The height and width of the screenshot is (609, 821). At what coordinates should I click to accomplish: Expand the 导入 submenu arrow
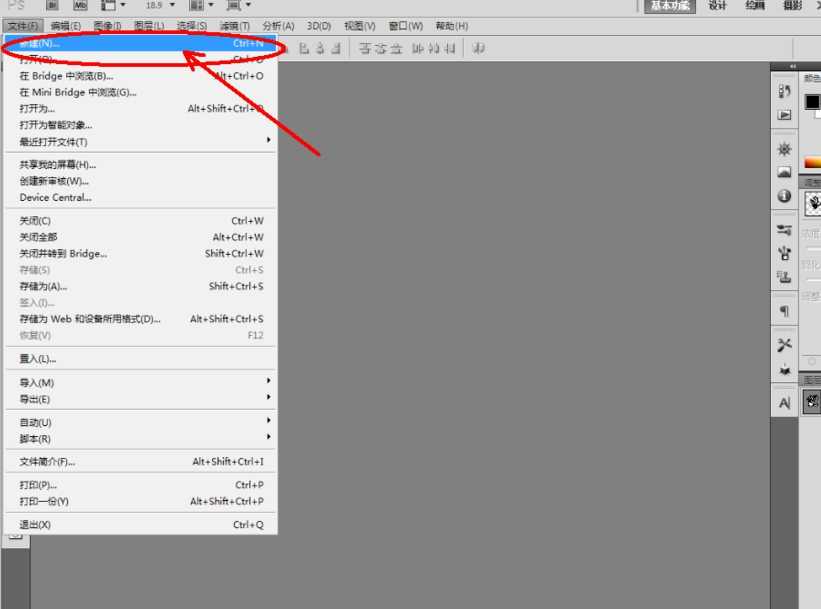click(x=267, y=381)
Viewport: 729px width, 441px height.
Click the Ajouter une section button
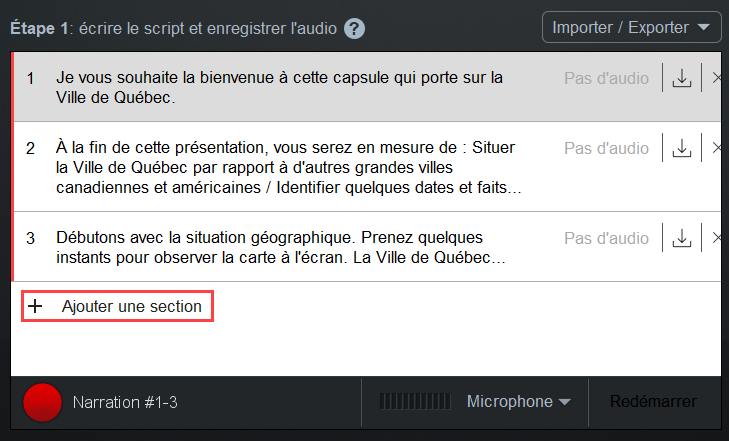(x=118, y=306)
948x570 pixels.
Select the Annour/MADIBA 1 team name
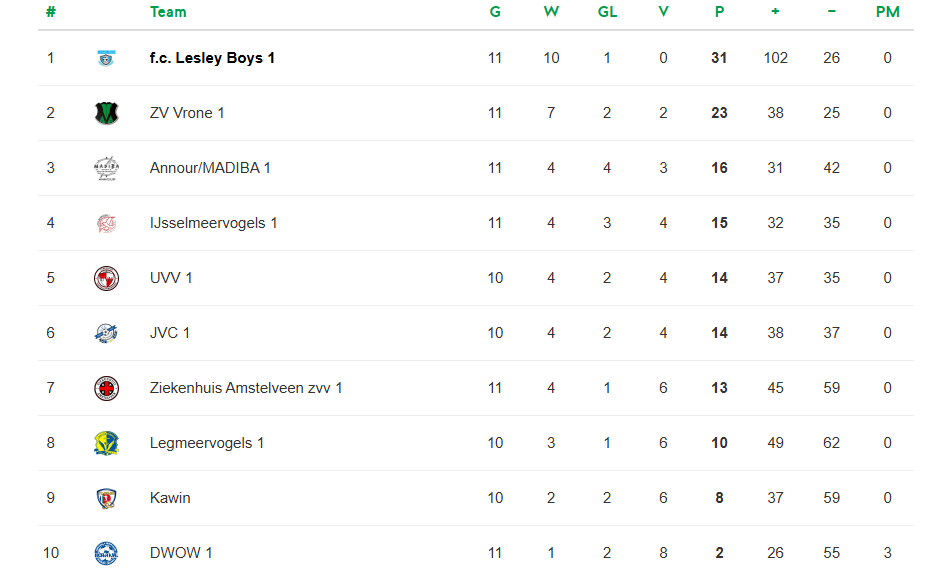tap(210, 168)
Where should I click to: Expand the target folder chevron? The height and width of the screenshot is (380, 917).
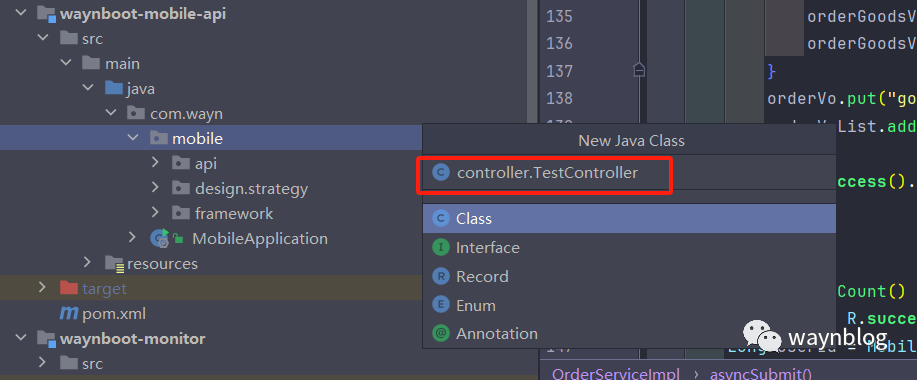pos(42,288)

--------------------------------

§ **Try it**
Output the complete listing exactly. Pictures stay out.

§ **Worked solution**
The height and width of the screenshot is (609, 821). At what coordinates should I click to accomplish: Expand the 导入 submenu arrow
click(x=267, y=381)
Viewport: 729px width, 441px height.
Click the Ajouter une section button
(x=118, y=306)
948x570 pixels.
Select the Annour/MADIBA 1 team name
tap(210, 168)
Where should I click to: Expand the target folder chevron? The height and width of the screenshot is (380, 917).
pos(42,288)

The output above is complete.